Given instruction
Reproduce the rows below unchanged, beginning with the first line and stopping after the line that contains "[x=22, y=407]", and leave the pictures out.

-*-

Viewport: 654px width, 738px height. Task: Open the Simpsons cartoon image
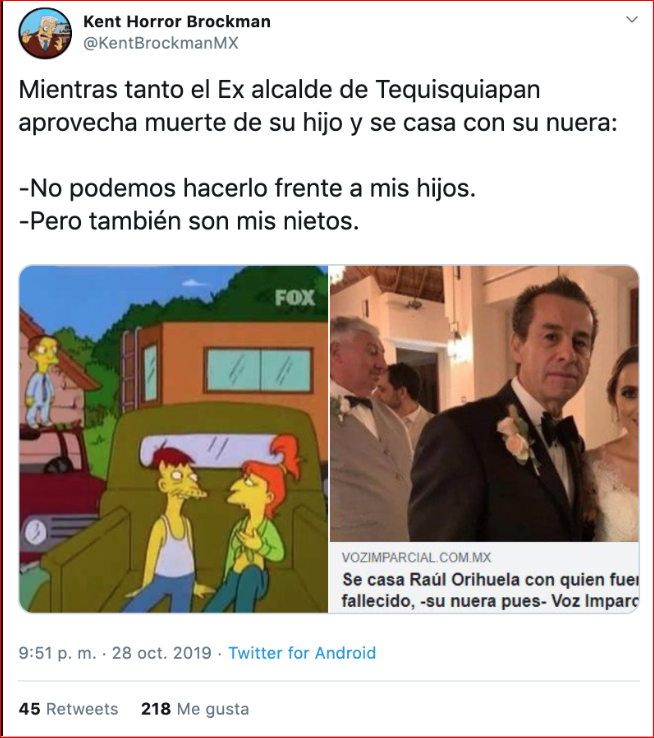(174, 439)
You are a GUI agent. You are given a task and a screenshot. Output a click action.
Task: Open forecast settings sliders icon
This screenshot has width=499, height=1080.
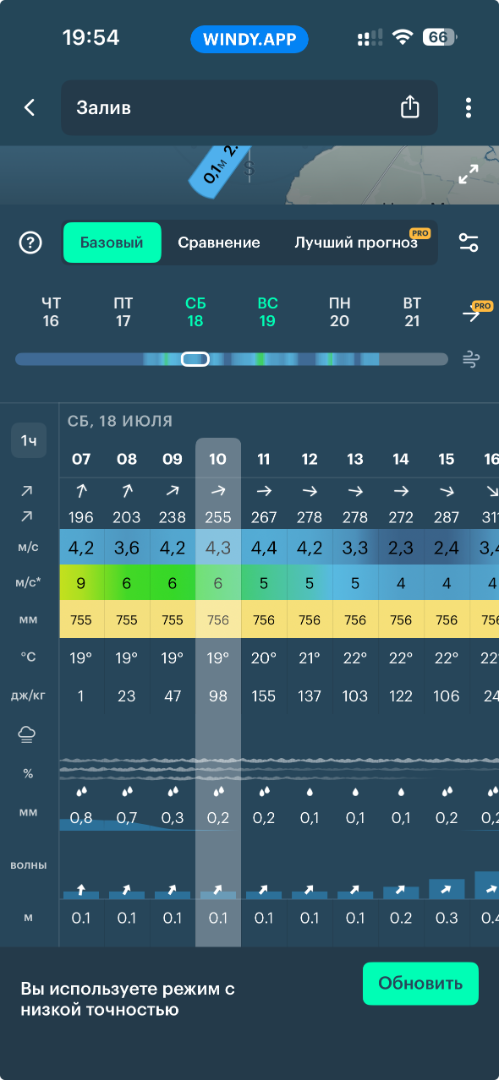469,242
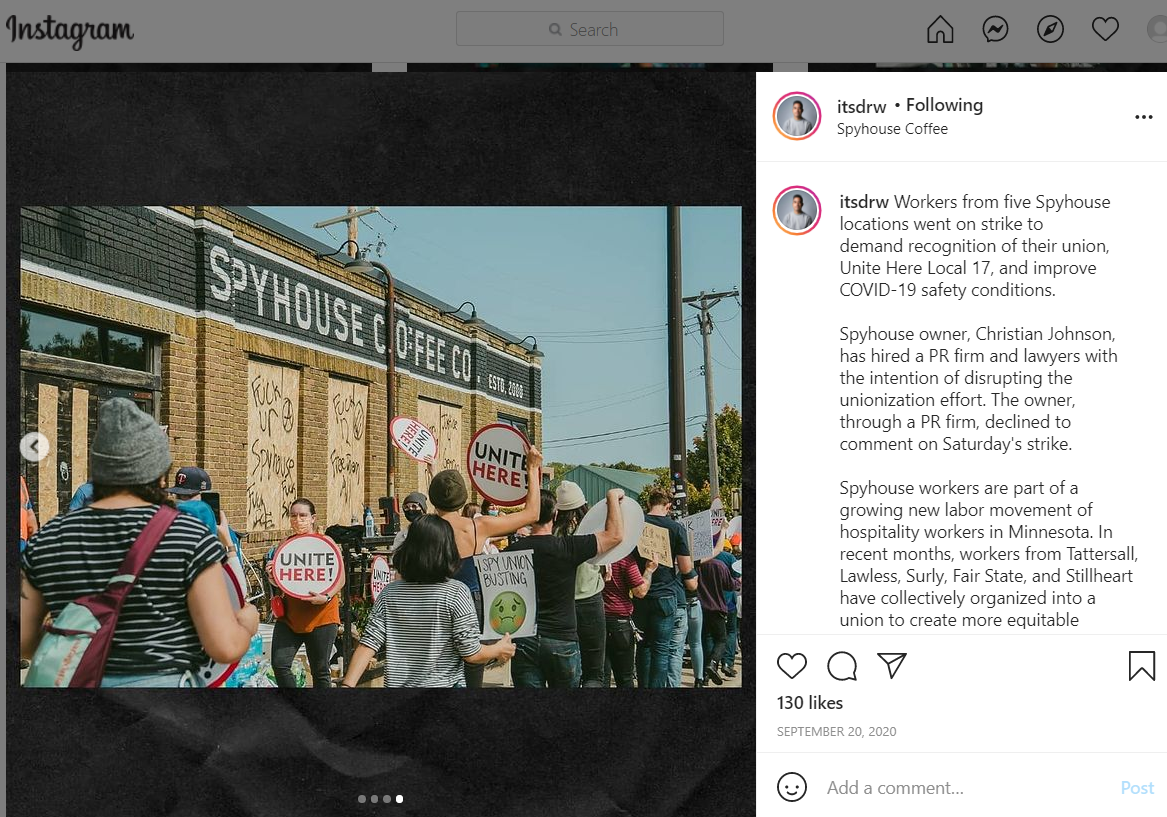Image resolution: width=1167 pixels, height=817 pixels.
Task: Save the post with bookmark icon
Action: point(1142,666)
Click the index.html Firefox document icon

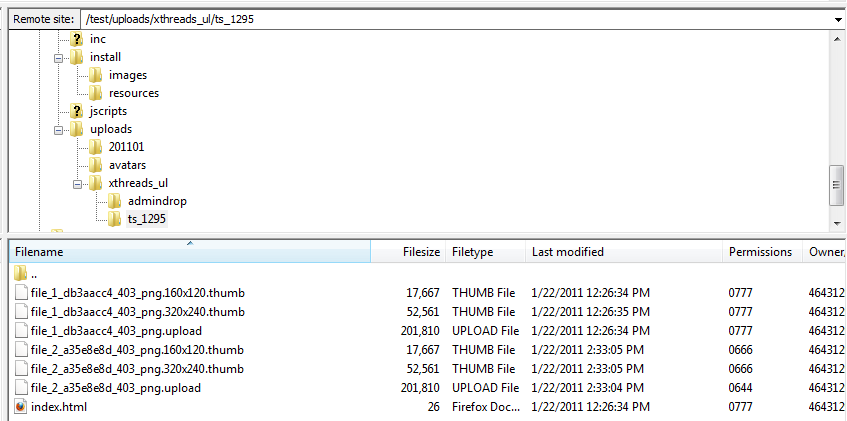[x=22, y=407]
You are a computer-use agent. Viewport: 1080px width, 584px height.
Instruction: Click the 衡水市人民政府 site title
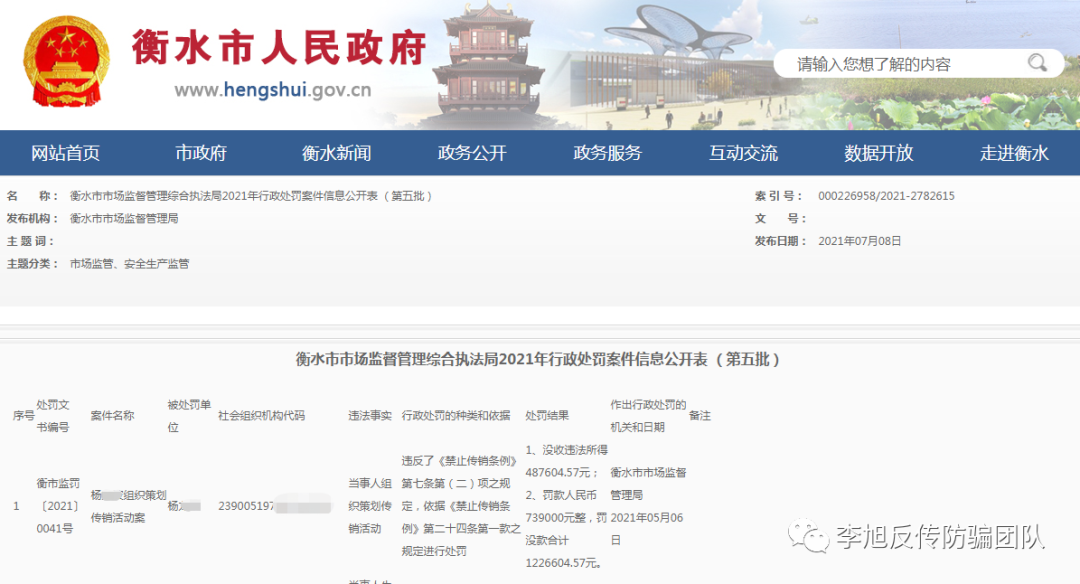279,47

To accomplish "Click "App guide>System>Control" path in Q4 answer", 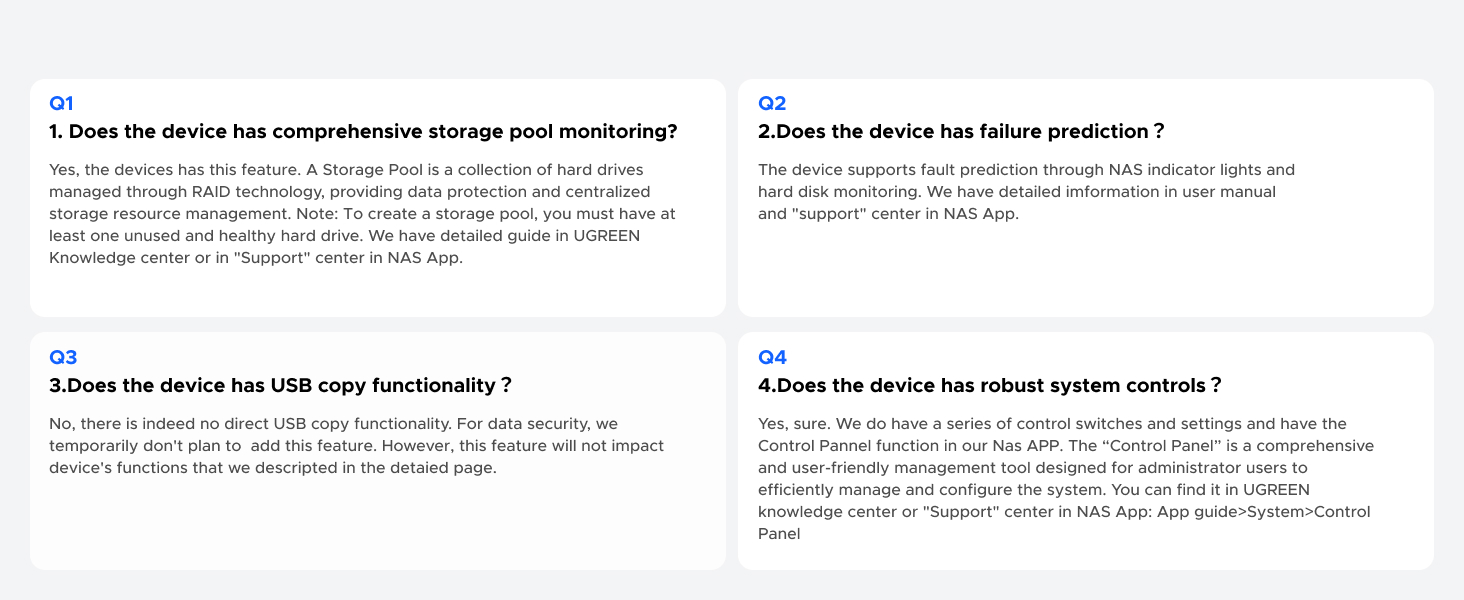I will 1264,512.
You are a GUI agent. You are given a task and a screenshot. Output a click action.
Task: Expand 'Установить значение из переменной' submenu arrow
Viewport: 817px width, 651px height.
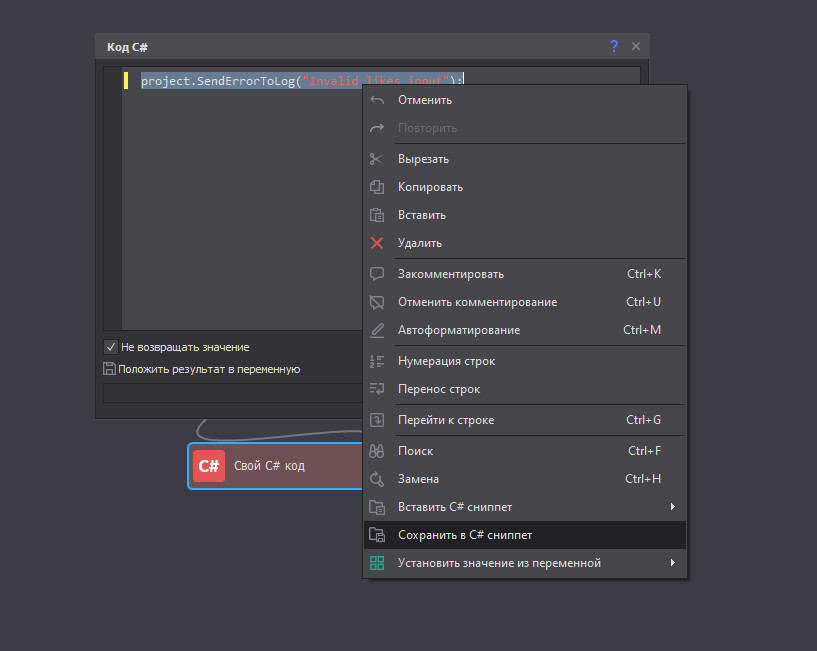[672, 563]
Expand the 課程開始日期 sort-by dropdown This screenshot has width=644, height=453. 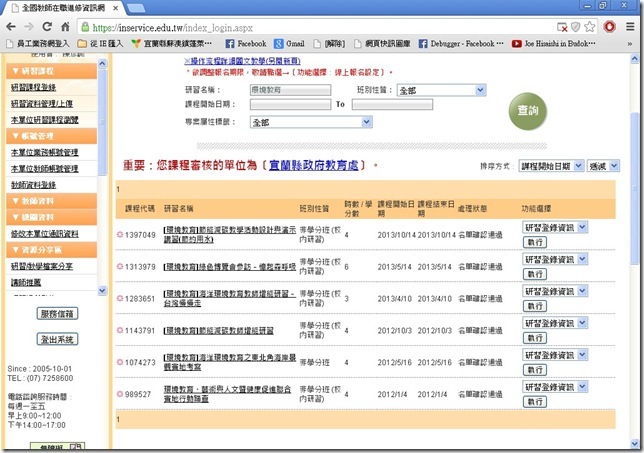pos(560,165)
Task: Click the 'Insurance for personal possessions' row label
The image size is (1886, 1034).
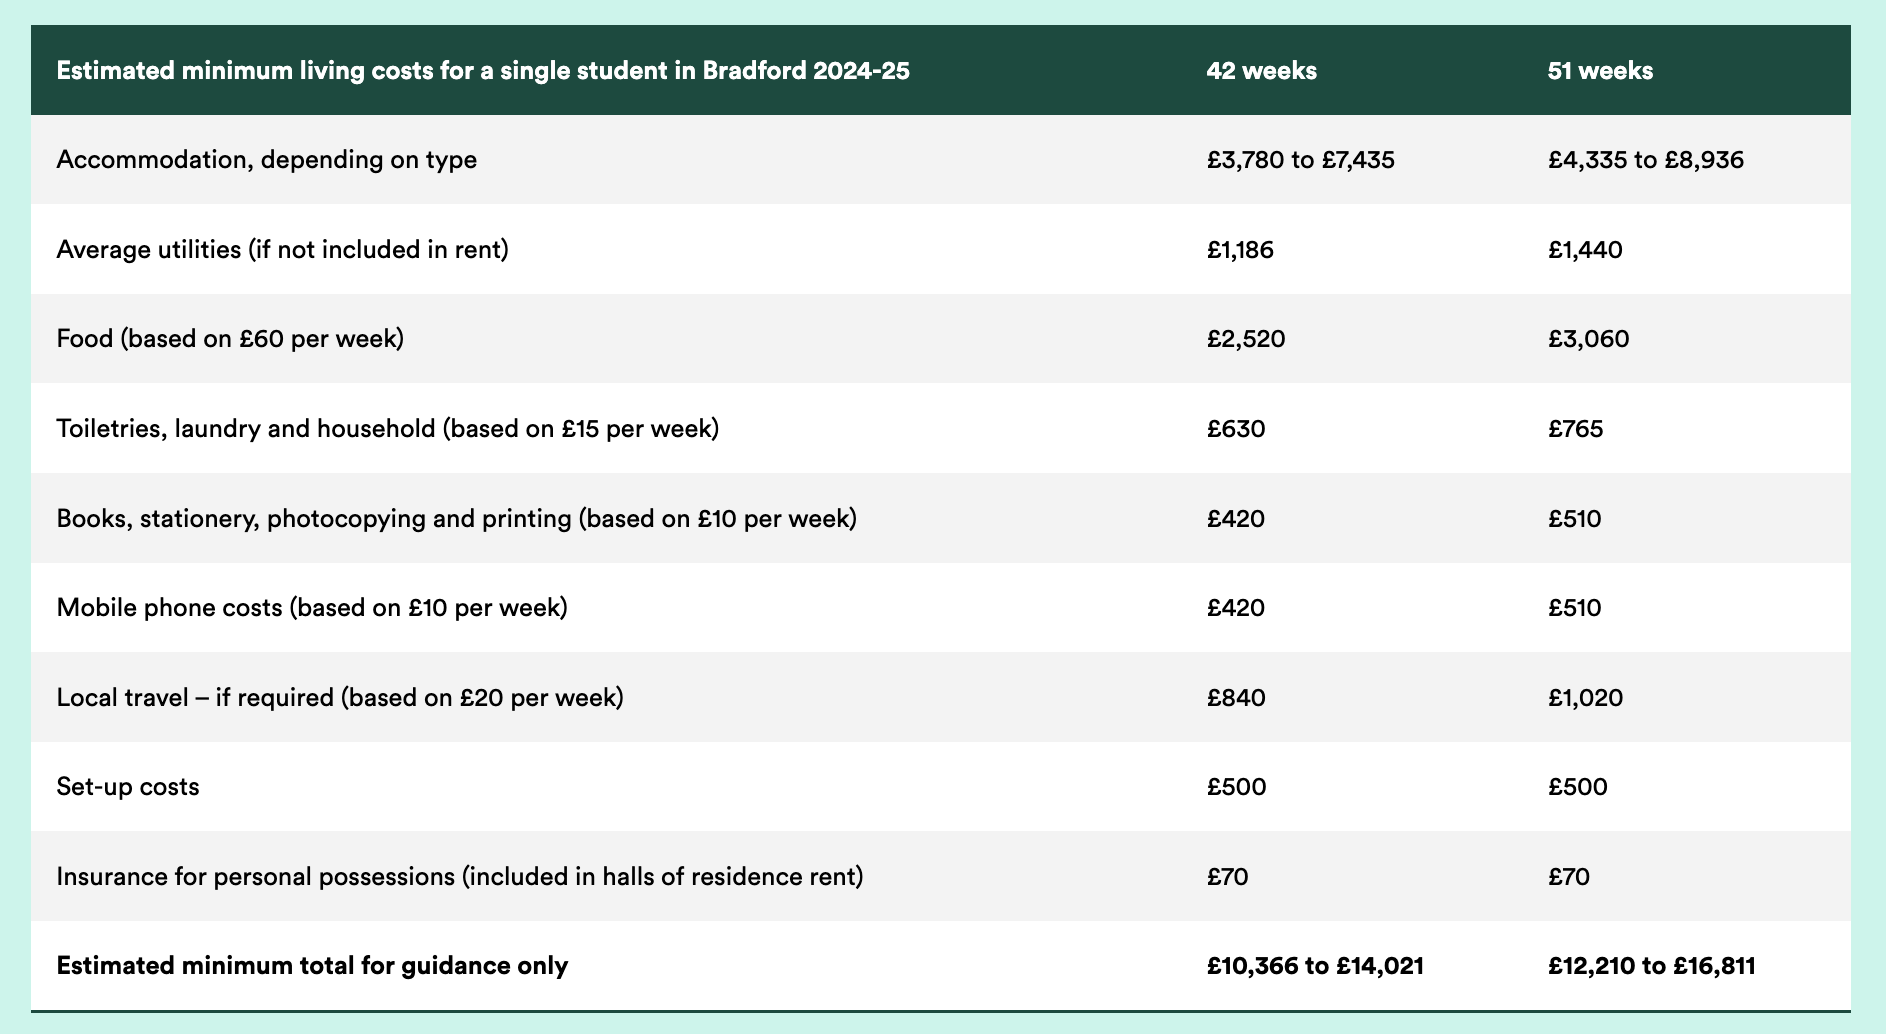Action: [460, 877]
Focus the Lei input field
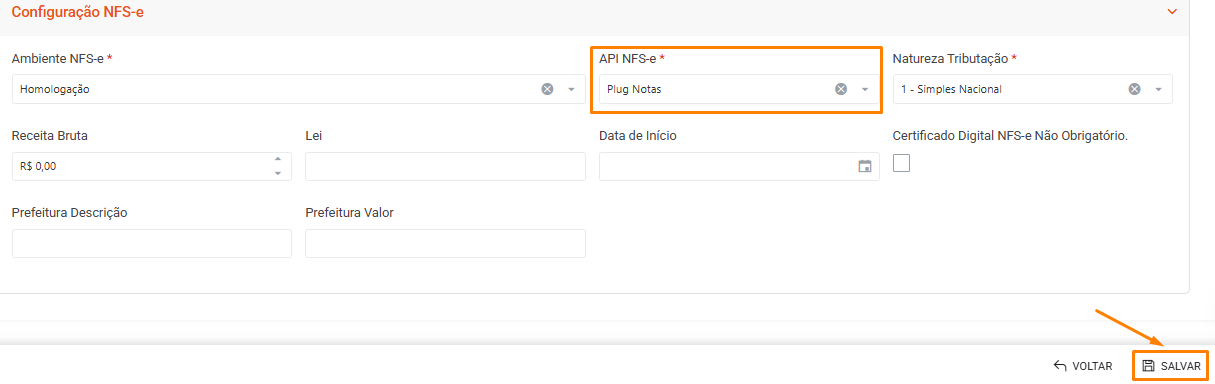This screenshot has width=1215, height=384. (445, 167)
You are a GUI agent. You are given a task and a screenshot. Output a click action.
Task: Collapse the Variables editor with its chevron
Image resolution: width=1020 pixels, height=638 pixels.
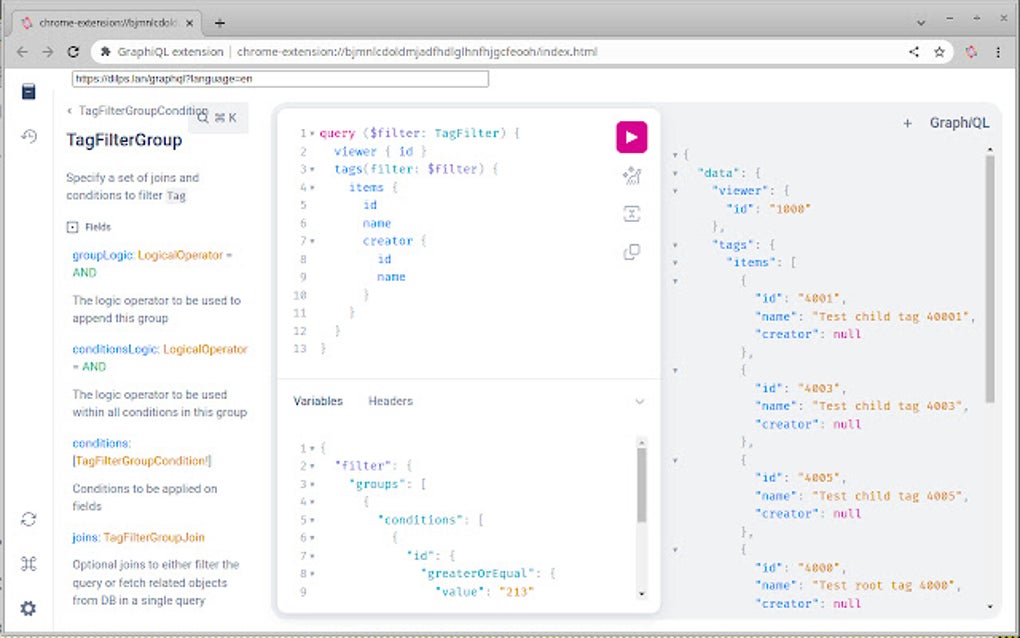[639, 401]
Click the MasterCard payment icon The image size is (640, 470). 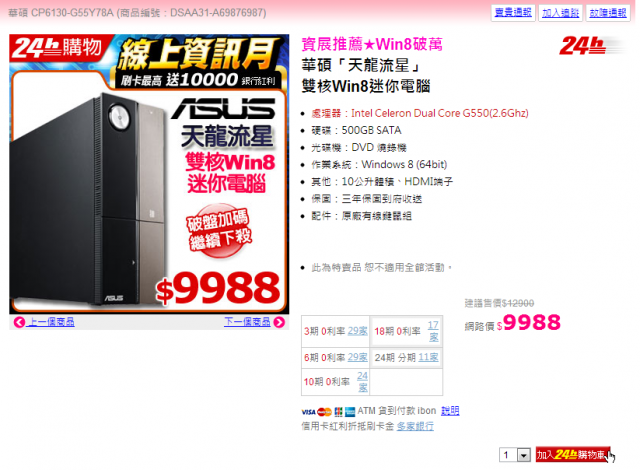[324, 412]
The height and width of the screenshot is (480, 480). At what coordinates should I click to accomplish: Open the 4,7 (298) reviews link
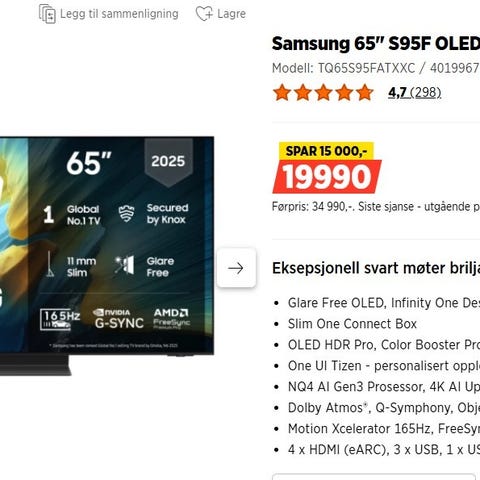(415, 93)
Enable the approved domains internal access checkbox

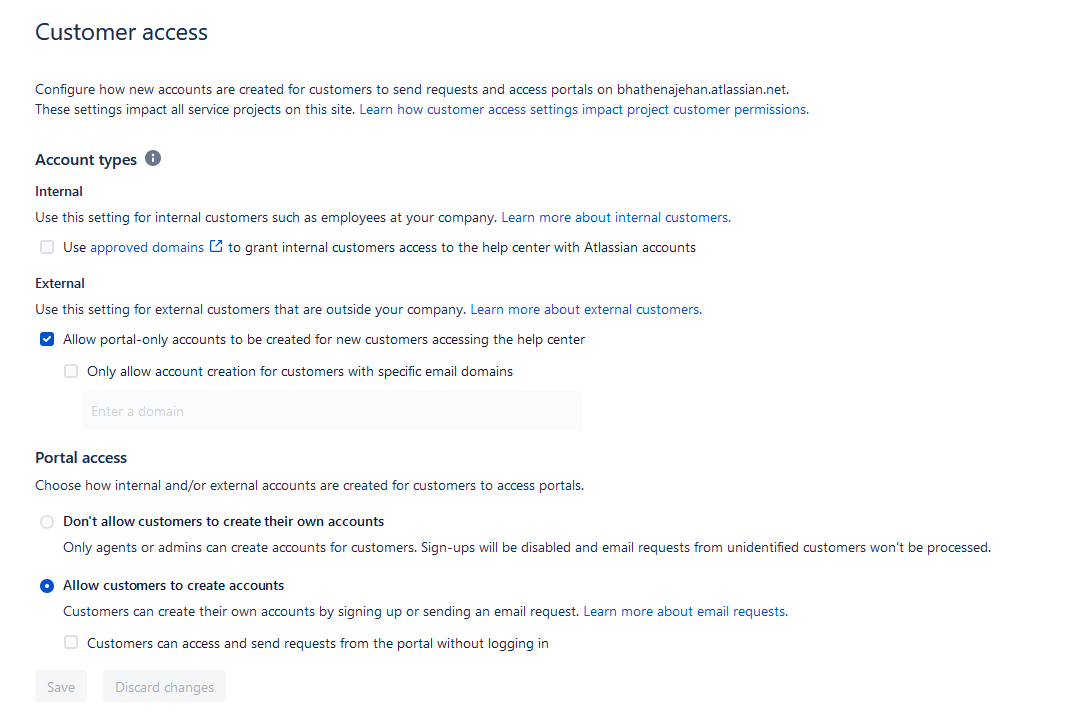[46, 246]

-*-

Right answer
Viewport: 654px width, 738px height. Task: Open the Simpsons cartoon image
(174, 439)
You are a GUI agent. You are given a task and a screenshot. Output a click action.
Task: Open forecast settings sliders icon
This screenshot has width=499, height=1080.
469,242
Image resolution: width=1167 pixels, height=817 pixels.
Task: Save the post with bookmark icon
Action: point(1142,666)
Click the index.html Firefox document icon

[x=22, y=407]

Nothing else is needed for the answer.